With regard to our one established humorous journal Punch, founded in the same year, 1841, as the Gardener’s Chronicle and by the same printer, it is as impossible to say anything new about it as to leave it out. Famous men without number have written and drawn for it, of whom I may mention, Mark Lemon, Douglas Jerrold, John Leech, Sir John Tenniel, Charles Keene and Du Maurier. The present editor, Mr. Owen Seaman, is a supreme master of polished and pointed verse.
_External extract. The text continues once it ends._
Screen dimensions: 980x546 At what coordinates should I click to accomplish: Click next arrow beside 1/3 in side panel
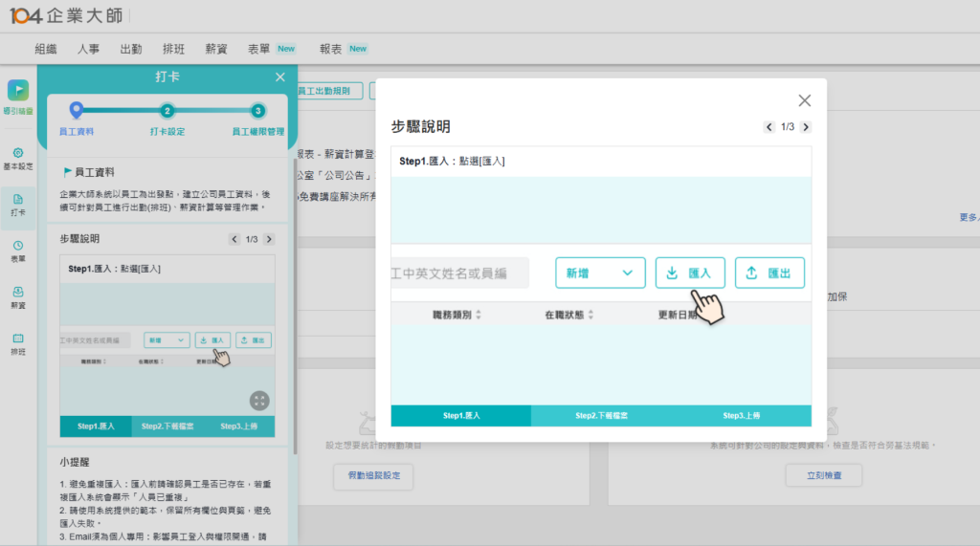pos(269,239)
After this brief and inadequate account of the technical press we must turn a moment’s attention to the general weeklies of London, which have the largest circulations in the world and represent the really popular tastes of the clerk, the artisan and the growing boy. Their history is peculiarly interesting because it includes the origin of the most vital and astonishing revolution that our press, at any rate, has ever seen. But before I come to describe this revolution we must notice first the three or four metropolitan weeklies, which supply the news, mostly of criminal or sporting matters, to the seven and a half millions, who live in and around London. The oldest is Lloyd’s Weekly News, established in 1842, which has reached a circulation of one and a quarter millions in round figures. The News of the World (1843) was at first a family paper published at threepence with a large circulation for those times, which fell away under old-fashioned management almost to nothing. But it came into the hands of two able business men, the proprietors of the Cardiff Mail, the late Lascelles Carr and Sir George Riddell, who modernized it, not without some loss of sedateness, and raised its circulation to two and a quarter millions a week, in all probability the largest in the world. Reynold’s Weekly News (1852), an extremely Radical popular organ and the People, allied with the Globe, each have a large following. Finally the Sunday Chronicle of Manchester is the best representative of some very widely circulated papers in the provinces with issues running up to a million in many cases.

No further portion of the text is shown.